05/02/2018 - Permalink

Consultation on new Early Help delivery model for children, young people and their families

Related topics: Children's services / Partner organisations

Shropshire Council is consulting on a new Early Help delivery model for children, young people and their families. The decision to consult was made by Cabinet on 17 January 2018.

Nationally there is a move to understand if Early Help is available for the most complex families early enough. Families in Shropshire tell us that they are having to meet with individual Early Help services, who deal with individual children within the family.

children in field

Families would prefer to meet a lead professional/key worker who will assess the whole family’s needs and co-ordinate a multi agency response, working with the family to help them to find solutions. This is more effective than a number of different services working separately.

By creating multi-agency, multi-disciplinary teams in localities where our most vulnerable families live, we will ensure families are reached who most need our support. This means we will work across a 0–19 age range (upto 25 for those families with a child who has disability for special educational need), and will include early childhood services which describes children’s centres services.
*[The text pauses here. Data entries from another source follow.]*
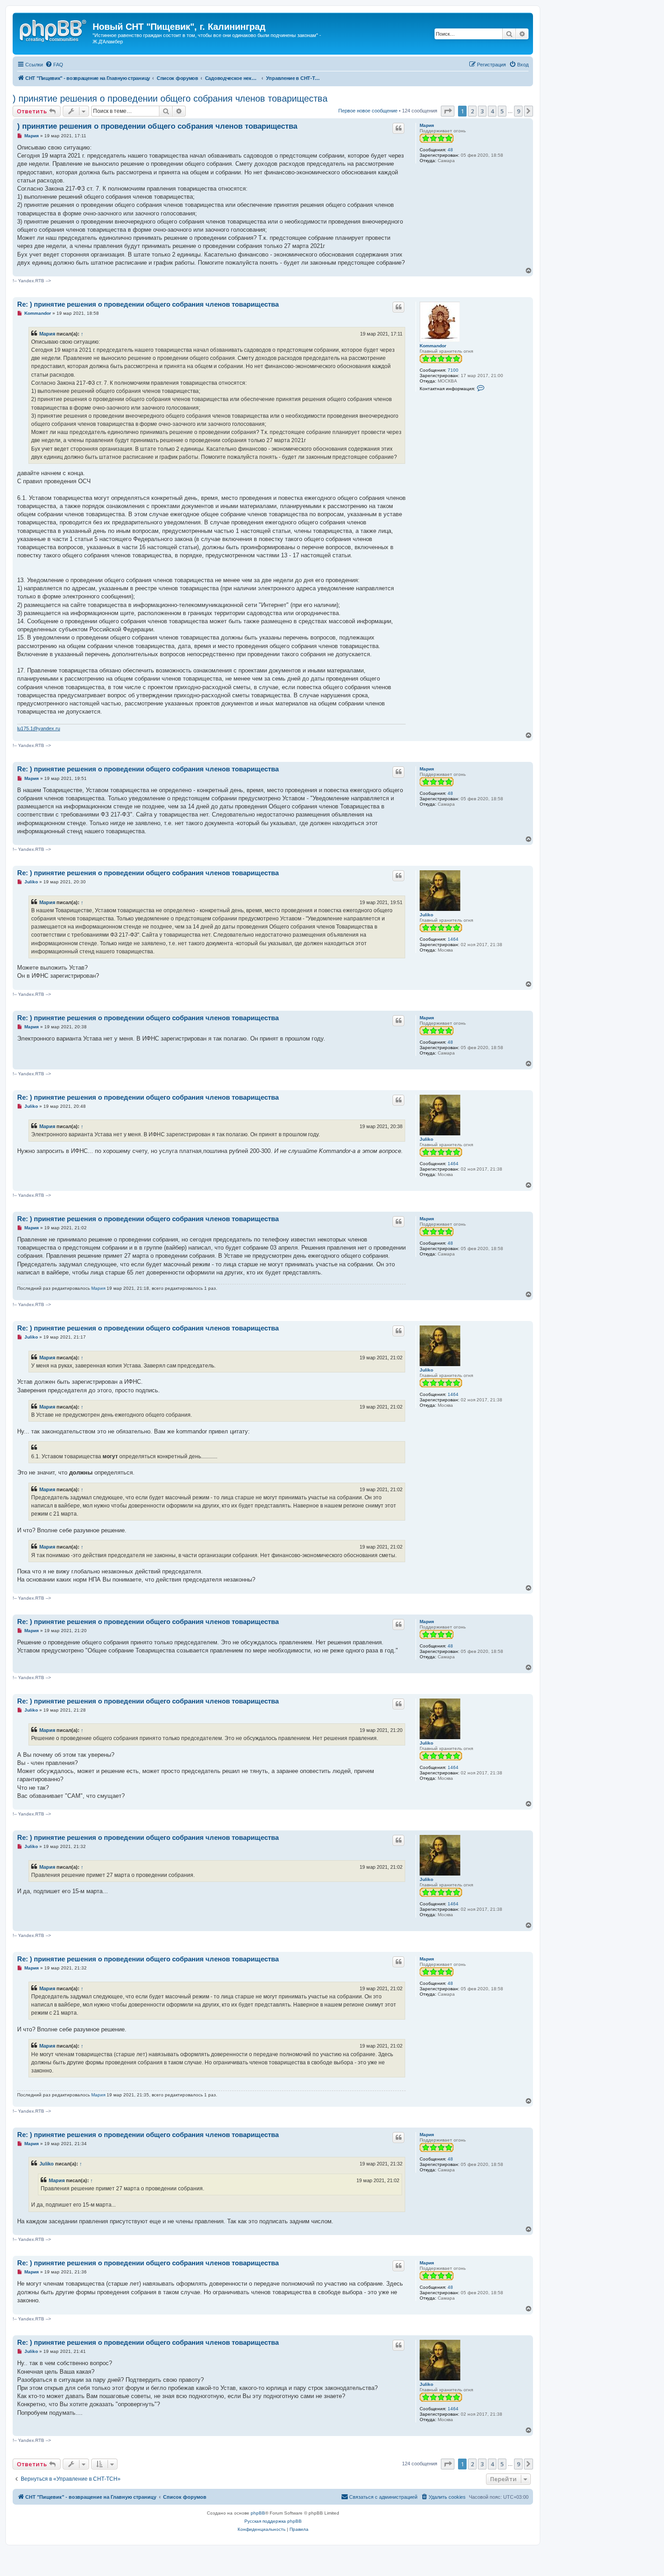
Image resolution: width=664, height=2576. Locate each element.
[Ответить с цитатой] (398, 128)
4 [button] (492, 111)
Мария (427, 125)
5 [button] (502, 111)
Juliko (426, 914)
Excellent universal provision will continue to be available, picking up issues really early on, and will work in conjunction with the offer of good quality day care – reaching 2, 3 and 4 year olds, ensuring they are ready for school. We can work with families who have you may have a range of ages of children from young children to teenagers – and offer the support for whole family.
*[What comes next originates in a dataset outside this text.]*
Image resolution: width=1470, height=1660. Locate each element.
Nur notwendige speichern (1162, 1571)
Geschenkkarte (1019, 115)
Most families are comfortable with key workers who visit them and build a trusting relationship in the home. The new delivery model aims to build in flexibility that suites a family’s needs. This may be in the home or it may be somewhere else, eg a school, GP, community facility or coffee shop, which makes it easier to fit in with the family’s lifestyle and daily routines.

With a single multi-agency team approach it’s easy to co-ordinate the range of skills and expertise a family may need to resolve their problems. Early Help is best delivered with skilled mixed teams who have a range of expertise and knowledge that meets families’ needs.  Our partners are on board and are keen to explore how this can designed into a new proposed Early Help delivery model. The proposed implementation timescale of March 2019 reflects the ambition to get the model right and to consult with and engage the public, partners and staff, in its design and delivery.

The new Early Help delivery model will integrate services and organisations working with families, to ensure help is timely and effective. We will deliver co-ordinated services in collaboration with our partners, in fewer buildings, as we concentrate our resources on frontline staff with the right skills and knowledge to meet families’ needs.

The council’s overall financial position and plans have led to all service areas being requested to review their performance against best practice. Within Early Help services the proposed delivery model has the potential to delivery £875,000 of savings.

The focus of the proposal has been to drive out costs attributed to buildings, retaining as much frontline delivery as possible in line with the council’s direction of travel.

This first phase ensures the public, partners and staff are engaged through a six-week consultation period – the findings of which will provide the substance and evidence for a new Early Help model report which will go back to Cabinet in spring 2018. For the consultation click here or go to shropshire.gov.uk and see the “Get Involved” pages.

Nick Bardsley, Shropshire Council’s Cabinet member for children’s services and education, said:

“We want to improve services for children and families by helping them earlier, giving them the right support at the right time. One of the things that we hear from families is how frustrating it is for them to have to tell the same story to multiple professionals. Part of this work is about making it easier for people to access more joined-up services and get the help they need more quickly and all in one go. I’d strongly encourage families, practitioners and interested parties to take part in our consultation and to give their views on the proposals.”